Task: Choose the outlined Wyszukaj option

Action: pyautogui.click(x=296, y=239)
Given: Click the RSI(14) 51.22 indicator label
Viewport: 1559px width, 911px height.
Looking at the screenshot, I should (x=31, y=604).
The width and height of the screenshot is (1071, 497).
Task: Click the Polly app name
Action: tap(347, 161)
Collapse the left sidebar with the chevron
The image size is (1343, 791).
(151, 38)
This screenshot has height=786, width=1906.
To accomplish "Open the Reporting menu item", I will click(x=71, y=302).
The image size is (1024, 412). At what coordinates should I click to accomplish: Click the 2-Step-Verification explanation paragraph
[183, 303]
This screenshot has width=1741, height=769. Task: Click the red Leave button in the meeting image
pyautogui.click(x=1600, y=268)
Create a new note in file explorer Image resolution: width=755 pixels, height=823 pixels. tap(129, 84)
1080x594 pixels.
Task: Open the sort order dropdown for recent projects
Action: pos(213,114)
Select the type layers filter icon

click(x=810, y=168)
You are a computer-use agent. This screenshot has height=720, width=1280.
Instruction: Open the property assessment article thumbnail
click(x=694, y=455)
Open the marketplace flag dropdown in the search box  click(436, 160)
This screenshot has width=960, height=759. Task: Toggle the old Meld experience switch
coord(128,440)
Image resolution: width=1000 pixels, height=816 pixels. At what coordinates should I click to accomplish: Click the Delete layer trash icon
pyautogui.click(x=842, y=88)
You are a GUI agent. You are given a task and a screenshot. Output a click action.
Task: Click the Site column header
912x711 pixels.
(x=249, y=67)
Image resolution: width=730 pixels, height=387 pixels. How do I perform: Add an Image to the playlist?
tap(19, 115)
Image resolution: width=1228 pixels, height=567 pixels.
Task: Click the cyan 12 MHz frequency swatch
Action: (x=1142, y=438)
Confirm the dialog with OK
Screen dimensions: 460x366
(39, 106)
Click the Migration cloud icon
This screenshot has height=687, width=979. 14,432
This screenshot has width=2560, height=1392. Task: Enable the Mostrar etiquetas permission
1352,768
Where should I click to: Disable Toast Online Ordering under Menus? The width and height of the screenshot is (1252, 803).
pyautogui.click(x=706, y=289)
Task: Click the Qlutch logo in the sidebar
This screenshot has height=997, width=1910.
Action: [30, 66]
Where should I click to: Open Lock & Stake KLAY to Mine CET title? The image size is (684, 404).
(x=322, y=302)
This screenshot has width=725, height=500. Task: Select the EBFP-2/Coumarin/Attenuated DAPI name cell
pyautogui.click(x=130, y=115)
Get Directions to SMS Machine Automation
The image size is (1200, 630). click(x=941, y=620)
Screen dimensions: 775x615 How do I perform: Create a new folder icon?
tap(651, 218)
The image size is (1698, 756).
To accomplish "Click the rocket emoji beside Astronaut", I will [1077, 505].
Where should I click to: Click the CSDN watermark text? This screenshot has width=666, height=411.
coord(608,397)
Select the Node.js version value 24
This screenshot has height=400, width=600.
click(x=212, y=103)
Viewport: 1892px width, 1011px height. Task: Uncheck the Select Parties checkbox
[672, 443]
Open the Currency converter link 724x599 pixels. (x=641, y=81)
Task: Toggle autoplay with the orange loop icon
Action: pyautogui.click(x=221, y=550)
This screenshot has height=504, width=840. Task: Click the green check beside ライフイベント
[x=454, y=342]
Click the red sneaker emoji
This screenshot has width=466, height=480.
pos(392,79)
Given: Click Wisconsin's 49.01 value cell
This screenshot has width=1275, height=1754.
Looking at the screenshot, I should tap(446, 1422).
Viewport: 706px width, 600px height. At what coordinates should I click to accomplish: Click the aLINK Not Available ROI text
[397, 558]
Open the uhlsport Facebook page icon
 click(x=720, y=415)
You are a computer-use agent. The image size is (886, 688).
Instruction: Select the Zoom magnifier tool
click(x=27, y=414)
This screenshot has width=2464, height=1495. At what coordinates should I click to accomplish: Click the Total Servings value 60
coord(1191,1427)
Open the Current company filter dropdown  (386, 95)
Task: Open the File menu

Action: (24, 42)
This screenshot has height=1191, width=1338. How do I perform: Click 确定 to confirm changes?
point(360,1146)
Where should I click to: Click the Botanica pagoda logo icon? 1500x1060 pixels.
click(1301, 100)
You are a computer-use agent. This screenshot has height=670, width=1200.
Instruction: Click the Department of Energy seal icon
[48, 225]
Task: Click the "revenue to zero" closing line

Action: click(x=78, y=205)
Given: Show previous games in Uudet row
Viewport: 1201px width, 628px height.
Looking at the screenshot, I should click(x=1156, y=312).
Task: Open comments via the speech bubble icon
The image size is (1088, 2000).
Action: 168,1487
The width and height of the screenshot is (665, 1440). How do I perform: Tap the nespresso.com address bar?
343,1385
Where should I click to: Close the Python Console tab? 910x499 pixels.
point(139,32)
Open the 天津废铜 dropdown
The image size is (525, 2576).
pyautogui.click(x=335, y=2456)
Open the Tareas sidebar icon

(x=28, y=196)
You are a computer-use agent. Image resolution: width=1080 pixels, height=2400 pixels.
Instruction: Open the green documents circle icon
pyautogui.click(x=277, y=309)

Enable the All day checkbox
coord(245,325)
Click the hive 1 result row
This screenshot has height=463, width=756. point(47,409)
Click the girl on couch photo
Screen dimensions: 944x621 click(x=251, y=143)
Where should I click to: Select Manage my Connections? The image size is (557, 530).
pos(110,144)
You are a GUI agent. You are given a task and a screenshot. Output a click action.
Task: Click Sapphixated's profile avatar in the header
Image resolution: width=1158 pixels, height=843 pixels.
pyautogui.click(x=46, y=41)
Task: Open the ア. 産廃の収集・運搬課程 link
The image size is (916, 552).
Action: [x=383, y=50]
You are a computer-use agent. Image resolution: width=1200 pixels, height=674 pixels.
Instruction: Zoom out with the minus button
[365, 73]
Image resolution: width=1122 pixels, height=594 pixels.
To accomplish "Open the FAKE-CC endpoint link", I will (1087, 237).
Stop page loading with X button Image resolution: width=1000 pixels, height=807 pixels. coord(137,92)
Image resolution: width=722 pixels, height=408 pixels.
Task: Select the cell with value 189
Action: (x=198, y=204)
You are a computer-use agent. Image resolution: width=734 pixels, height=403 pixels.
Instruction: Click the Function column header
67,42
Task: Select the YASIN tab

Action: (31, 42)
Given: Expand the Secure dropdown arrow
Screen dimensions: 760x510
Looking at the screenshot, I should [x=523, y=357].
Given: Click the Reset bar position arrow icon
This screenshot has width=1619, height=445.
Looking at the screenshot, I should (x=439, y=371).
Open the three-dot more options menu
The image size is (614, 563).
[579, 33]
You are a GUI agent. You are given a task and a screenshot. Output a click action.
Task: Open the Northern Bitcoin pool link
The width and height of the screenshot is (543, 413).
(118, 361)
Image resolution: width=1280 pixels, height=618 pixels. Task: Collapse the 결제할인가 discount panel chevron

### Task requirements
Reproduce the whole listing without changing anything.

### Your solution
Task: Choose the outlined Wyszukaj option

Action: pyautogui.click(x=296, y=239)
Given: Click the RSI(14) 51.22 indicator label
Viewport: 1559px width, 911px height.
Looking at the screenshot, I should (x=31, y=604).
The width and height of the screenshot is (1071, 497).
Task: Click the Polly app name
Action: tap(347, 161)
Collapse the left sidebar with the chevron
The image size is (1343, 791).
(151, 38)
This screenshot has height=786, width=1906.
To accomplish "Open the Reporting menu item", I will click(x=71, y=302).
The image size is (1024, 412). At what coordinates should I click to accomplish: Click the 2-Step-Verification explanation paragraph
[183, 303]
This screenshot has width=1741, height=769. Task: Click the red Leave button in the meeting image
pyautogui.click(x=1600, y=268)
Create a new note in file explorer Image resolution: width=755 pixels, height=823 pixels. tap(129, 84)
1080x594 pixels.
Task: Open the sort order dropdown for recent projects
Action: pos(213,114)
Select the type layers filter icon

click(x=810, y=168)
You are a computer-use agent. This screenshot has height=720, width=1280.
Instruction: Open the property assessment article thumbnail
click(x=694, y=455)
Open the marketplace flag dropdown in the search box  click(436, 160)
This screenshot has width=960, height=759. Task: Toggle the old Meld experience switch
coord(128,440)
Image resolution: width=1000 pixels, height=816 pixels. At what coordinates should I click to accomplish: Click the Delete layer trash icon
pyautogui.click(x=842, y=88)
You are a GUI agent. You are given a task and a screenshot. Output a click action.
Task: Click the Site column header
912x711 pixels.
(x=249, y=67)
Image resolution: width=730 pixels, height=387 pixels. How do I perform: Add an Image to the playlist?
tap(19, 115)
Image resolution: width=1228 pixels, height=567 pixels.
Task: Click the cyan 12 MHz frequency swatch
Action: (x=1142, y=438)
Confirm the dialog with OK
Screen dimensions: 460x366
(39, 106)
Click the Migration cloud icon
This screenshot has height=687, width=979. 14,432
This screenshot has width=2560, height=1392. Task: Enable the Mostrar etiquetas permission
1352,768
Where should I click to: Disable Toast Online Ordering under Menus? The width and height of the screenshot is (1252, 803).
pyautogui.click(x=706, y=289)
Task: Click the Qlutch logo in the sidebar
This screenshot has height=997, width=1910.
Action: [30, 66]
Where should I click to: Open Lock & Stake KLAY to Mine CET title? The image size is (684, 404).
(x=322, y=302)
This screenshot has width=725, height=500. Task: Select the EBFP-2/Coumarin/Attenuated DAPI name cell
pyautogui.click(x=130, y=115)
Get Directions to SMS Machine Automation
The image size is (1200, 630). click(x=941, y=620)
Screen dimensions: 775x615 How do I perform: Create a new folder icon?
tap(651, 218)
The image size is (1698, 756).
To accomplish "Click the rocket emoji beside Astronaut", I will [1077, 505].
Where should I click to: Click the CSDN watermark text? This screenshot has width=666, height=411.
coord(608,397)
Select the Node.js version value 24
This screenshot has height=400, width=600.
click(x=212, y=103)
Viewport: 1892px width, 1011px height. Task: Uncheck the Select Parties checkbox
[672, 443]
Open the Currency converter link 724x599 pixels. (x=641, y=81)
Task: Toggle autoplay with the orange loop icon
Action: pyautogui.click(x=221, y=550)
This screenshot has height=504, width=840. Task: Click the green check beside ライフイベント
[x=454, y=342]
Click the red sneaker emoji
This screenshot has width=466, height=480.
pos(392,79)
Given: Click Wisconsin's 49.01 value cell
This screenshot has width=1275, height=1754.
Looking at the screenshot, I should tap(446, 1422).
Viewport: 706px width, 600px height. At what coordinates should I click to accomplish: Click the aLINK Not Available ROI text
[397, 558]
Open the uhlsport Facebook page icon
 click(x=720, y=415)
You are a computer-use agent. The image size is (886, 688).
Instruction: Select the Zoom magnifier tool
click(x=27, y=414)
This screenshot has width=2464, height=1495. At what coordinates should I click to accomplish: Click the Total Servings value 60
coord(1191,1427)
Open the Current company filter dropdown  (386, 95)
Task: Open the File menu

Action: (24, 42)
This screenshot has height=1191, width=1338. How do I perform: Click 确定 to confirm changes?
point(360,1146)
Where should I click to: Click the Botanica pagoda logo icon? 1500x1060 pixels.
click(1301, 100)
You are a computer-use agent. This screenshot has height=670, width=1200.
Instruction: Click the Department of Energy seal icon
[48, 225]
Task: Click the "revenue to zero" closing line

Action: click(x=78, y=205)
Given: Show previous games in Uudet row
Viewport: 1201px width, 628px height.
Looking at the screenshot, I should click(x=1156, y=312).
Task: Open comments via the speech bubble icon
The image size is (1088, 2000).
Action: 168,1487
The width and height of the screenshot is (665, 1440). How do I perform: Tap the nespresso.com address bar?
343,1385
Where should I click to: Close the Python Console tab? 910x499 pixels.
point(139,32)
Open the 天津废铜 dropdown
The image size is (525, 2576).
pyautogui.click(x=335, y=2456)
Open the Tareas sidebar icon

(x=28, y=196)
You are a computer-use agent. Image resolution: width=1080 pixels, height=2400 pixels.
Instruction: Open the green documents circle icon
pyautogui.click(x=277, y=309)

Enable the All day checkbox
coord(245,325)
Click the hive 1 result row
This screenshot has height=463, width=756. point(47,409)
Click the girl on couch photo
Screen dimensions: 944x621 click(x=251, y=143)
Where should I click to: Select Manage my Connections? The image size is (557, 530).
pos(110,144)
You are a GUI agent. You are given a task and a screenshot. Output a click action.
Task: Click Sapphixated's profile avatar in the header
Image resolution: width=1158 pixels, height=843 pixels.
pyautogui.click(x=46, y=41)
Task: Open the ア. 産廃の収集・運搬課程 link
The image size is (916, 552).
Action: [x=383, y=50]
You are a computer-use agent. Image resolution: width=1200 pixels, height=674 pixels.
Instruction: Zoom out with the minus button
[365, 73]
Image resolution: width=1122 pixels, height=594 pixels.
To accomplish "Open the FAKE-CC endpoint link", I will (1087, 237).
Stop page loading with X button Image resolution: width=1000 pixels, height=807 pixels. coord(137,92)
Image resolution: width=722 pixels, height=408 pixels.
Task: Select the cell with value 189
Action: (x=198, y=204)
You are a computer-use agent. Image resolution: width=734 pixels, height=403 pixels.
Instruction: Click the Function column header
67,42
Task: Select the YASIN tab

Action: (31, 42)
Given: Expand the Secure dropdown arrow
Screen dimensions: 760x510
Looking at the screenshot, I should [x=523, y=357].
Given: Click the Reset bar position arrow icon
This screenshot has width=1619, height=445.
Looking at the screenshot, I should (x=439, y=371).
Open the three-dot more options menu
The image size is (614, 563).
[579, 33]
You are a GUI agent. You are given a task and a screenshot. Output a click action.
Task: Open the Northern Bitcoin pool link
The width and height of the screenshot is (543, 413).
(118, 361)
Image resolution: width=1280 pixels, height=618 pixels. Task: Collapse the 결제할인가 discount panel chevron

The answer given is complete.